President George W. Bush announced his Medicare Part D prescription drug plan in his May 6, 2006 weekly radio address. In implementing Medicare Part D, the Republican Congress was all for extending deadlines for health insurance programs until President Barack Obama extended the March 31, 2014 Affordable Care Act signup deadline. But what was perhaps more striking about Bush’s announcement was its almost childlike simplicity of the language and delivery:
The average premium that seniors pay is a third less than had been expected, just $25 per month instead of $37 per month.
Thanks to this new coverage, America’s seniors are now getting the modern medicine they need at prices they can afford.
During George W. Bush’s presidency, Democrats made plenty of fun of Bush’s “Bartles and Jaymes” simplicity of speech. Before that, Democrats mocked the simplicity of presidential candidate and then President Ronald Reagan. But such simplicity often works. Indeed, Reagan became known as “The Great Communicator.” For these reasons, we now list Messaging Maxim #6: Keep it Stupidly Simple.
Too often, Democratic leaders speak in complex paragraphs. President Obama was guilty of turning into Professor Obama many times, especially in his first few years in office. Like it or not, many Americans are too busy, too distracted or too low-information to handle complex, long-winded concepts in politicians’ remarks. Obama and other Democrats should listen closely to Vice President Joe Biden, whose common touch and simple phrasing led to perhaps the best-ever distillation of the Obama presidency in 2012:
If you are looking for a bumper sticker to sum up how President Obama has handled what we inherited, it’s pretty simple: ‘Osama bin Laden is dead and General Motors is alive.’

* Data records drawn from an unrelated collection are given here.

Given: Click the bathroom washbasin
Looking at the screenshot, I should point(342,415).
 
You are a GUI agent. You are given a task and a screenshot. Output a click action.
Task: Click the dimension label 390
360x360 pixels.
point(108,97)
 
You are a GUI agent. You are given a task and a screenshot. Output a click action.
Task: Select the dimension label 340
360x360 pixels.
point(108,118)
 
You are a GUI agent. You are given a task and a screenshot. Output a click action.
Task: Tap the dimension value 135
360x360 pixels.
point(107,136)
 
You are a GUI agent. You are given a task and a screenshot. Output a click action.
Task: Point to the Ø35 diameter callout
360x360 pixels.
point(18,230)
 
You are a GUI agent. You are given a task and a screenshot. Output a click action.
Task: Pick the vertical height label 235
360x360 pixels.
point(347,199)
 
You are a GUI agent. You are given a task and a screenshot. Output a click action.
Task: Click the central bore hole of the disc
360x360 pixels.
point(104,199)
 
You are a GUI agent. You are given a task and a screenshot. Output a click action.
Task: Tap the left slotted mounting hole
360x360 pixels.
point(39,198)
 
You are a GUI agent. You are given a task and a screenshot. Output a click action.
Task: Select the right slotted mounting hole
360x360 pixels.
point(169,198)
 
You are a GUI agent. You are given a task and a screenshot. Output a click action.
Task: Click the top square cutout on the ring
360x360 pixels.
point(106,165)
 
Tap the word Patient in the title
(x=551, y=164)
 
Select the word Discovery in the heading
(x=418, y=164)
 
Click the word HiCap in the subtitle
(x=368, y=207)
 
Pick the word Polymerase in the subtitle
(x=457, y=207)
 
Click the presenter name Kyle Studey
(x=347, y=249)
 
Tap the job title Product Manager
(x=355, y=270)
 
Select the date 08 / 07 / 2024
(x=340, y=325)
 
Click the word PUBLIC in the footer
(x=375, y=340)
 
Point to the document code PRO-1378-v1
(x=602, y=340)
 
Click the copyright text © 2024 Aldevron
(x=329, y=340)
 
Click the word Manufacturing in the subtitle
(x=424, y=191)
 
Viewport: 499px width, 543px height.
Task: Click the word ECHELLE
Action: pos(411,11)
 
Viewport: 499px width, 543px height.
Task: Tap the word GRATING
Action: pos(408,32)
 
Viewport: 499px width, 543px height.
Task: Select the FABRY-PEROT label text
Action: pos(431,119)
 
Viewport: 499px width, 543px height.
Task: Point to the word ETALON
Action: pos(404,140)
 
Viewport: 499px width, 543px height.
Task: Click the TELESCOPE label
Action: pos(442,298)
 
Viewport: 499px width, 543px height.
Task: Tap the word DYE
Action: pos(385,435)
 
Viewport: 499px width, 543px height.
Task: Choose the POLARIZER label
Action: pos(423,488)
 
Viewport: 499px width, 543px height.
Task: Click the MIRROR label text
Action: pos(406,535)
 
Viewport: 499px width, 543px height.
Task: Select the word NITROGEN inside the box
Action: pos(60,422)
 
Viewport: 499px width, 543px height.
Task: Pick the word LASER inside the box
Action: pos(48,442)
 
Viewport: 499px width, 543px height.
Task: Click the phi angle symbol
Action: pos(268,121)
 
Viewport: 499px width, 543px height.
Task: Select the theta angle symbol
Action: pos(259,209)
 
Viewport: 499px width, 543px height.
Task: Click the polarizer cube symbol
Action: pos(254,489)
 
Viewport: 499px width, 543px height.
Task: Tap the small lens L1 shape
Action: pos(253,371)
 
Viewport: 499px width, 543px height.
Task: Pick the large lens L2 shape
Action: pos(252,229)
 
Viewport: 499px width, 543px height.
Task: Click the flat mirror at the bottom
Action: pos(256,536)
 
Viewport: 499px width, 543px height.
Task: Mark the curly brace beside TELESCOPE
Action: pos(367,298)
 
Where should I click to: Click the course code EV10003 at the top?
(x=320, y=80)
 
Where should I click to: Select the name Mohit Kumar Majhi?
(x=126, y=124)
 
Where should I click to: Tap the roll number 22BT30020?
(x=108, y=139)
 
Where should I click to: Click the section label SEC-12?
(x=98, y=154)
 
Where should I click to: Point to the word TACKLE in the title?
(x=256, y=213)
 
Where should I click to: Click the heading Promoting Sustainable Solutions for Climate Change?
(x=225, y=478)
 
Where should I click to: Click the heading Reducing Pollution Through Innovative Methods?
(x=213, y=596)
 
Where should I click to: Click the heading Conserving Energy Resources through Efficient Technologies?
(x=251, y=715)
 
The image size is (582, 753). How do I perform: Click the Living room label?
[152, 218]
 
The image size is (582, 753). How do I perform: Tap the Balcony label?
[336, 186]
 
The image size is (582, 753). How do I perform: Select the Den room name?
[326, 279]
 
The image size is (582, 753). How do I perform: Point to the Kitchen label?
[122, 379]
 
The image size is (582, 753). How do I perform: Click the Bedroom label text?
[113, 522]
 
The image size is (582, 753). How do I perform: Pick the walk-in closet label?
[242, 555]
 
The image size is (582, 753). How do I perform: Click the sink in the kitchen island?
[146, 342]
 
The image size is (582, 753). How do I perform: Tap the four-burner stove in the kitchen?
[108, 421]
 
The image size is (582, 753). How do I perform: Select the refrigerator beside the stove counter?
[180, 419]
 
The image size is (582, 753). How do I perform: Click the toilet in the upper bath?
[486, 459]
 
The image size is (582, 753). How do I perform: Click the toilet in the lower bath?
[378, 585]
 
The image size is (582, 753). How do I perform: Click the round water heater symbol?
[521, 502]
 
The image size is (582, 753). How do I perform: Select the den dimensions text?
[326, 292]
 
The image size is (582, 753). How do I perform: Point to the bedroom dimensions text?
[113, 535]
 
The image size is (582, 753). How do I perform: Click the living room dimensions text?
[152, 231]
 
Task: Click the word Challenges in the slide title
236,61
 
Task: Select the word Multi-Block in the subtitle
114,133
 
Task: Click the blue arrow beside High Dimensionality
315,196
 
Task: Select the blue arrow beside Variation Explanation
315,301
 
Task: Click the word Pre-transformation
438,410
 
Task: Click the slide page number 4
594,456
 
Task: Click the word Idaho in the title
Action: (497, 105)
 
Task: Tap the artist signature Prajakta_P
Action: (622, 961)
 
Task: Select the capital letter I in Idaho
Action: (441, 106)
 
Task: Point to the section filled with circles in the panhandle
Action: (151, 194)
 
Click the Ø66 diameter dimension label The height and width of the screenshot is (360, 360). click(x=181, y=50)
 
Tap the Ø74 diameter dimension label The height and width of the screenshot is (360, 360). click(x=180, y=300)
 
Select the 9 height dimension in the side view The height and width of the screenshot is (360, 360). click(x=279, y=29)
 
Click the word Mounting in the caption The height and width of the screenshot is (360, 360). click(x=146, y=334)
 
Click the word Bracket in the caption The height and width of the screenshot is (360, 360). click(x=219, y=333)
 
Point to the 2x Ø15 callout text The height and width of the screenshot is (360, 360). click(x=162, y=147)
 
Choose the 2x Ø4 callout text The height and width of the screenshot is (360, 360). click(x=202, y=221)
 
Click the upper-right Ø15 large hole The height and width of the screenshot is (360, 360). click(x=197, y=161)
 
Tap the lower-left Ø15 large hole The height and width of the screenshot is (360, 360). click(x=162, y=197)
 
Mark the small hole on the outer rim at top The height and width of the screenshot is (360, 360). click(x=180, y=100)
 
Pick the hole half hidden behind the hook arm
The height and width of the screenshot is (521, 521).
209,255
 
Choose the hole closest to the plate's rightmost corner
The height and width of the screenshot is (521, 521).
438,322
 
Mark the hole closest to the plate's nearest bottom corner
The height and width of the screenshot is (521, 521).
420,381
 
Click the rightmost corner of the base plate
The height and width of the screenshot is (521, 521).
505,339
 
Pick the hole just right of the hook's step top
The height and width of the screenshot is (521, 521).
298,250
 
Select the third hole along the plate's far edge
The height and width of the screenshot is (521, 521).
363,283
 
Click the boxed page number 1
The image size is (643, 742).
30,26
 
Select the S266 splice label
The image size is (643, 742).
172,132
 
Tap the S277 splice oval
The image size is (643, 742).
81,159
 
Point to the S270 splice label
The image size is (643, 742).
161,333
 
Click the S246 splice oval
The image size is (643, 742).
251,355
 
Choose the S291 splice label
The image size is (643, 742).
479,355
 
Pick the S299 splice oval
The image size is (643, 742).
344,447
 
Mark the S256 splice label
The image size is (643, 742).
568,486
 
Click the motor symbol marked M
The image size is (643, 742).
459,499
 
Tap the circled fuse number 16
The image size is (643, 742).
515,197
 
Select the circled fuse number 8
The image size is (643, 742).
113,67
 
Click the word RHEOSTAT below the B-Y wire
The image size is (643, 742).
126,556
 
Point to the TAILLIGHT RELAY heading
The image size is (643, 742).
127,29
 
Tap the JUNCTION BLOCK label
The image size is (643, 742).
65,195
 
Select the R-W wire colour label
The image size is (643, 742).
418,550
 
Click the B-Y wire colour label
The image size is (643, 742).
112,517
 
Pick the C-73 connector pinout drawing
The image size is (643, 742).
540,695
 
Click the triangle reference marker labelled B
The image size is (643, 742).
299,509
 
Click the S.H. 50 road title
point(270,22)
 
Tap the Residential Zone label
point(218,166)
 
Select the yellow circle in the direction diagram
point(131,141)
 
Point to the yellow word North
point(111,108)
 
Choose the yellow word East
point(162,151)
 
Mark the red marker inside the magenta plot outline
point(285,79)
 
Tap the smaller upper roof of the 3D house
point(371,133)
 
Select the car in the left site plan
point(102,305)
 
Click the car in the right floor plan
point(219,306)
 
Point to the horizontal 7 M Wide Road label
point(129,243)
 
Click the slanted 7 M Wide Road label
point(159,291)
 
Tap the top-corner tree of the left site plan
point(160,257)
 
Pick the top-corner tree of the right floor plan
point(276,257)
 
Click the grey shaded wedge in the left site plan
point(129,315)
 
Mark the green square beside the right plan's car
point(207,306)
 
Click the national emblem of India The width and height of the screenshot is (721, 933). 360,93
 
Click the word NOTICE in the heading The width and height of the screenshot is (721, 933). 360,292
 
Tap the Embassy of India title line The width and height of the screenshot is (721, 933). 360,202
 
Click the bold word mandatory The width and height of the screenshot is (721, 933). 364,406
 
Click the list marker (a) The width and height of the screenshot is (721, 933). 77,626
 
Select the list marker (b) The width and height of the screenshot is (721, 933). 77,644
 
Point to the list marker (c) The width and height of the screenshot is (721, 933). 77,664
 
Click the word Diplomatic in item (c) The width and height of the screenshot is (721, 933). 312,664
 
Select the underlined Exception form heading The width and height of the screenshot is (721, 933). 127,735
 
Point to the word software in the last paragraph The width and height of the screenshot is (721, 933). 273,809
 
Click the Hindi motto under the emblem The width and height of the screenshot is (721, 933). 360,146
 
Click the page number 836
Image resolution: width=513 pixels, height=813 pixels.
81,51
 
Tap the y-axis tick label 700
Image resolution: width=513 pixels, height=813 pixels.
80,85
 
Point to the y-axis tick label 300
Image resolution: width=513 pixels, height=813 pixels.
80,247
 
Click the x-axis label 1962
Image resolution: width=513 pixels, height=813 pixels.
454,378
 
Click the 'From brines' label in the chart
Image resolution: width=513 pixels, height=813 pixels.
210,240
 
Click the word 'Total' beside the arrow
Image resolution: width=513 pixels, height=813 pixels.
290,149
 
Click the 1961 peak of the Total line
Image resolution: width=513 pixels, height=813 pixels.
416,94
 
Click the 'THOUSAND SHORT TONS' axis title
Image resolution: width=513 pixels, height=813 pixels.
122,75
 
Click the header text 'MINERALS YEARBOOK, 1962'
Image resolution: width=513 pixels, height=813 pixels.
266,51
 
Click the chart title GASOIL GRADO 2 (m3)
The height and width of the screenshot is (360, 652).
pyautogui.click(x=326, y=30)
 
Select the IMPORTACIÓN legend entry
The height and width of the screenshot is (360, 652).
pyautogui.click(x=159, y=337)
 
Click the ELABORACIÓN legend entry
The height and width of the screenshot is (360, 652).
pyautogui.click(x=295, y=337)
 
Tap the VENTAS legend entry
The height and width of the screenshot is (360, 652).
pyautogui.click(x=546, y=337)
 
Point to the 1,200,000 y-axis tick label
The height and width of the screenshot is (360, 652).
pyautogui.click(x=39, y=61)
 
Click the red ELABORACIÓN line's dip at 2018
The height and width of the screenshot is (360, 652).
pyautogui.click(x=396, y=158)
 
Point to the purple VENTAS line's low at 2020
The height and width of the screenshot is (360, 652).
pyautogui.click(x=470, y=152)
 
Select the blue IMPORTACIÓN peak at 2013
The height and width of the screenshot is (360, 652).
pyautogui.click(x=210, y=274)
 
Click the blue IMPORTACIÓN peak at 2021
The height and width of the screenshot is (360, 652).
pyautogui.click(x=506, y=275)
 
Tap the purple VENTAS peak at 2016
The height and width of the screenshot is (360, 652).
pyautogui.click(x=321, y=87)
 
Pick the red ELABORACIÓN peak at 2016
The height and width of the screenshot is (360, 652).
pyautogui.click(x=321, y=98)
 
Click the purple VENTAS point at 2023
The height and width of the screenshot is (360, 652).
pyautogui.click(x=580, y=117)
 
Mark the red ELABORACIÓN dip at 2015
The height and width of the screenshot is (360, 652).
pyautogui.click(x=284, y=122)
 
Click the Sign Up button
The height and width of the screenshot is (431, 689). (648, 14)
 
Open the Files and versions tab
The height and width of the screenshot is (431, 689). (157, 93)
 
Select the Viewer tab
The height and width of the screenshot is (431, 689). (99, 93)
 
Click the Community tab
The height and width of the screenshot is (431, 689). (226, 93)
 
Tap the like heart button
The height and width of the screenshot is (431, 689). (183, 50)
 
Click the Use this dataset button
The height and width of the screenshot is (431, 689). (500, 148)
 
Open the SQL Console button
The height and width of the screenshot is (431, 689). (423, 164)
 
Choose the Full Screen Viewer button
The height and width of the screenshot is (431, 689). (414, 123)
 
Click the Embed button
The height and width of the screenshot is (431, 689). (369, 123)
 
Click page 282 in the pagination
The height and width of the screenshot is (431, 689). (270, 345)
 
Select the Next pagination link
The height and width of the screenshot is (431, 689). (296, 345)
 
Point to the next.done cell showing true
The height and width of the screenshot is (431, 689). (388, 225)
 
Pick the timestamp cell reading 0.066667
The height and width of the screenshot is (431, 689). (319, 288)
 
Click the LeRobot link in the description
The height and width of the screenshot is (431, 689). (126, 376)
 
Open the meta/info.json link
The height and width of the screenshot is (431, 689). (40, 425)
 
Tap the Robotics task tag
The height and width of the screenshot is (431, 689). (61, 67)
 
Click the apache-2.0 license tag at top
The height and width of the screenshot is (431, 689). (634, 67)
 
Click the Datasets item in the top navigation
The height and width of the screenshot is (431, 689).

It appears that some Democrats have gotten the message to Keep it Stupidly Simple. For example, President Obama’s 2012 State of the Union address registered at just an 8th grade reading level, causing some raised eyebrows among Washington Beltway pundits. Months later, however, many of those pundits were equally surprised when President Obama and the Democrats not only won another term in the White House, but made gains in the U.S. Senate and House of Representatives too.